You have found that $f(x)$ has two critical points using the first derivative rule. Now find which kind of critical points they are, either by the first derivative test or (easier and more common) the second derivative test.

Then find the values of $f(x)$ at those two points. It will then be clear that the function does not have a zero between those two points and also does not have a zero between one of the infinities and one of those points.
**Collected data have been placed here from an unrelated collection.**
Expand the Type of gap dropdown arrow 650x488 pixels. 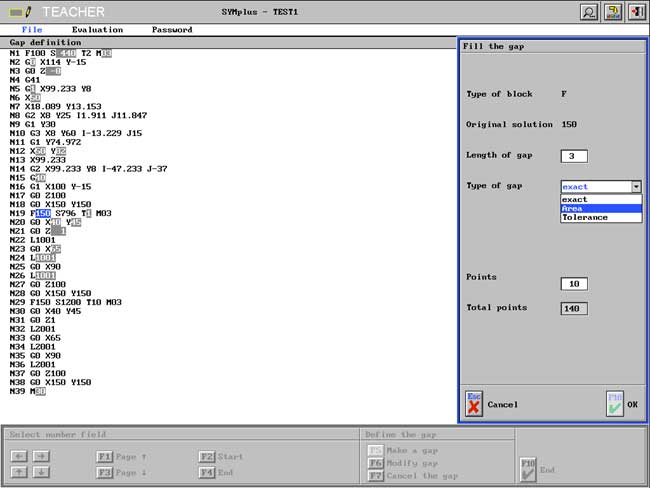coord(636,187)
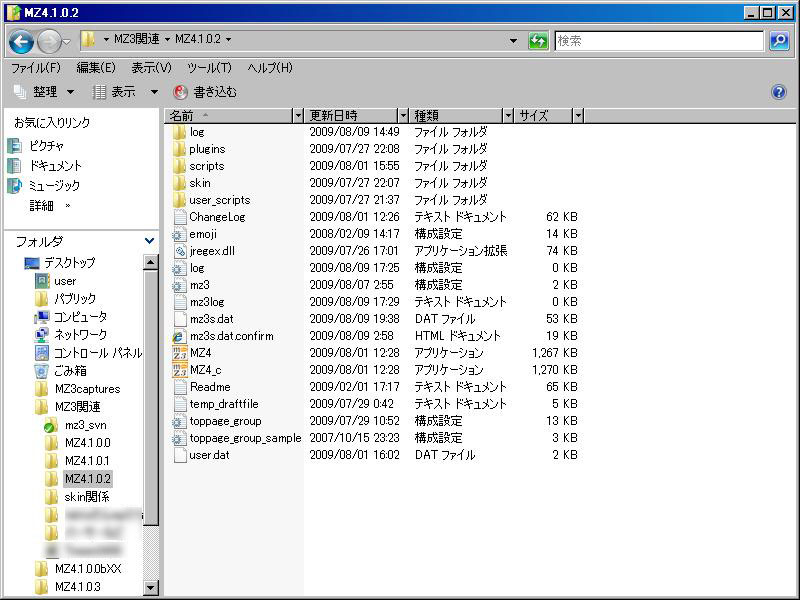This screenshot has height=600, width=800.
Task: Open the 名前 column filter dropdown arrow
Action: click(298, 116)
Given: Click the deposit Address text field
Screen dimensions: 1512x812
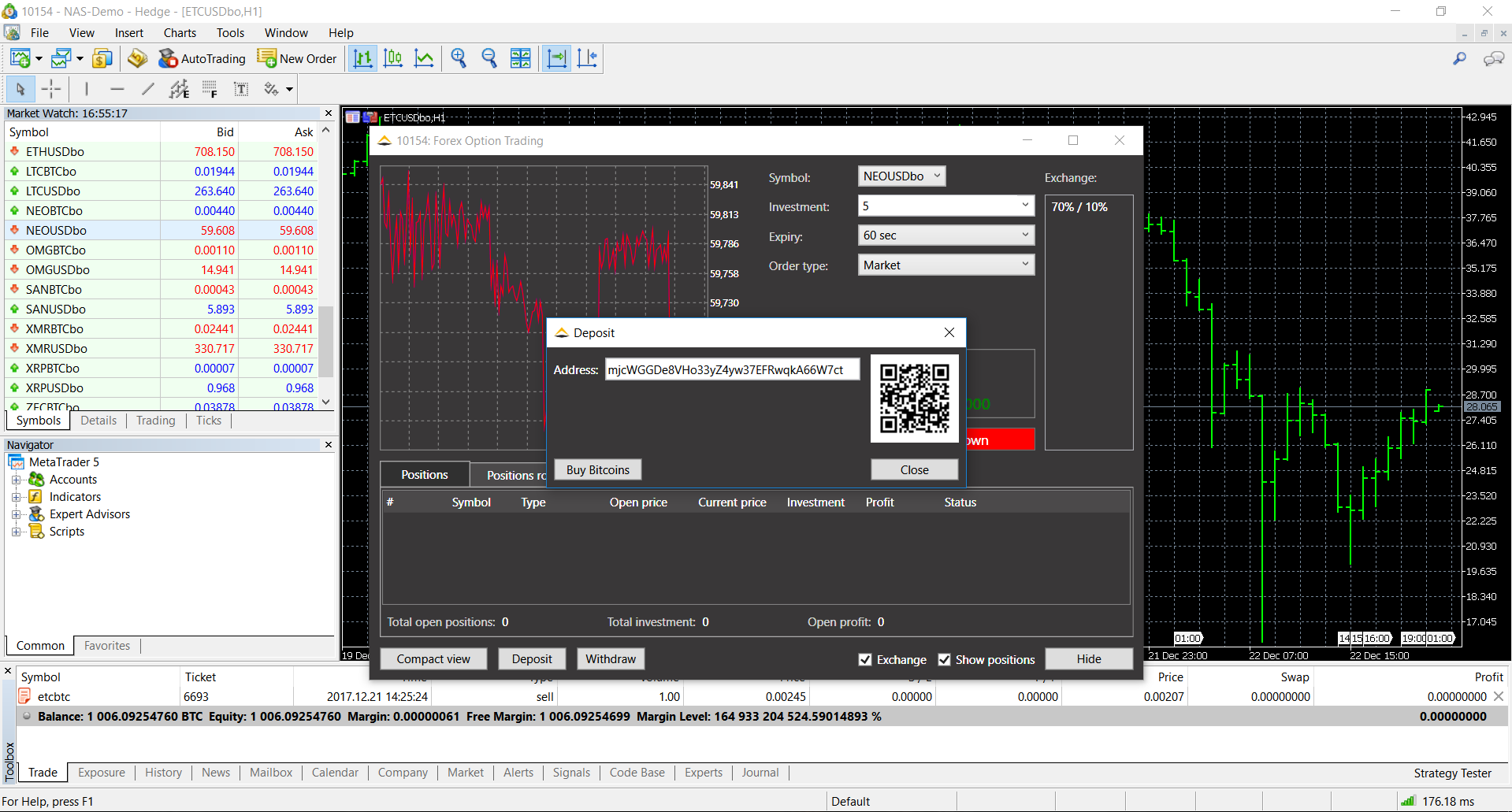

That means there is only one zero.

Rory Daulton
  • 32,288
2

$f(-\infty,0)=(-\infty,-1)$ therefore $f(x)<-1, \forall x\in (-\infty,0)$

$f(0,2/3)=(-\frac{31}{27},-1)$ therefore $f(x)<-1, \forall x \in(0,2/3)$

$f(2/3,\infty)=(-31/27,\infty)$ and $f$ strictly increasing therefore vanishes a single time in $(2/3,\infty)$.

DINEDINE
  • 6,081
0

Here is a proof that does not use derivatives.

If one consider $f(1)<0$ and $f(2)>0$, one can conclude from the intermediate value theorem that $f$ has a real root $a$ such that $1<a<2$.

Thus for some real numbers $b$ and $c$, one has $$ f(x)=x^3-x^2-1=(x-a)(x^2+bx+c)=x^3+(b-a)x^2+(c-ab)x-ac. $$ So, one has $$ c-ab=0,\quad ac=1,\quad a\neq 0.\tag{1} $$ which implies that $$ a^2b=1.\tag{2} $$ It follows from (1) and (2) that $$ f(x)=(x-a)(x^2+\frac{x}{a^2}+\frac{1}{a}).\tag{3} $$

Now, it is not difficult to see that $$ \frac{1}{a^4}-\frac{4}{a}<0\tag{4} $$ since $a>1$. By (3) and (4), $f$ cannot have any other real root.


[Note:] (4) is equivalent to $$ 1-4a^3<0\quad \Leftrightarrow\quad 4a^3>1. $$

0

You only need to restrict the possible domain where a real root can occur.

To do so, note that

  • $x^3-x^2-1 = 0 \Leftrightarrow x^3 = x^2+1 \color{blue}{\geq 1}$
  • It follows that any real solution can only exist for $\color{blue}{x \geq 1}$

Now, you can reason as usual:

  • $f(1) <0, f(2) >0$ and $f$ is strictly increasing for $x\geq 1$.
  • It follows that there can be only one real root.
0

You look for the zero(s) of function $$f(x)=x^3-x^2-1$$ Its first derivative $$f'(x)=3x^2-2x=x(3x-2)$$ cancels for $x=0$ and $x=\frac 23$. By the second derivative test, $x=\frac 23$ corresponds to a minimum; then $x=0$ corresponds to a maximum.

Now $f(0)=-1$ and $f\left(\frac{2}{3}\right)=-\frac{31}{27}$ and, by inspection $f(1)=-1$ and $f(2)=3$. So, only one real root soewhere between $1$ and $2$.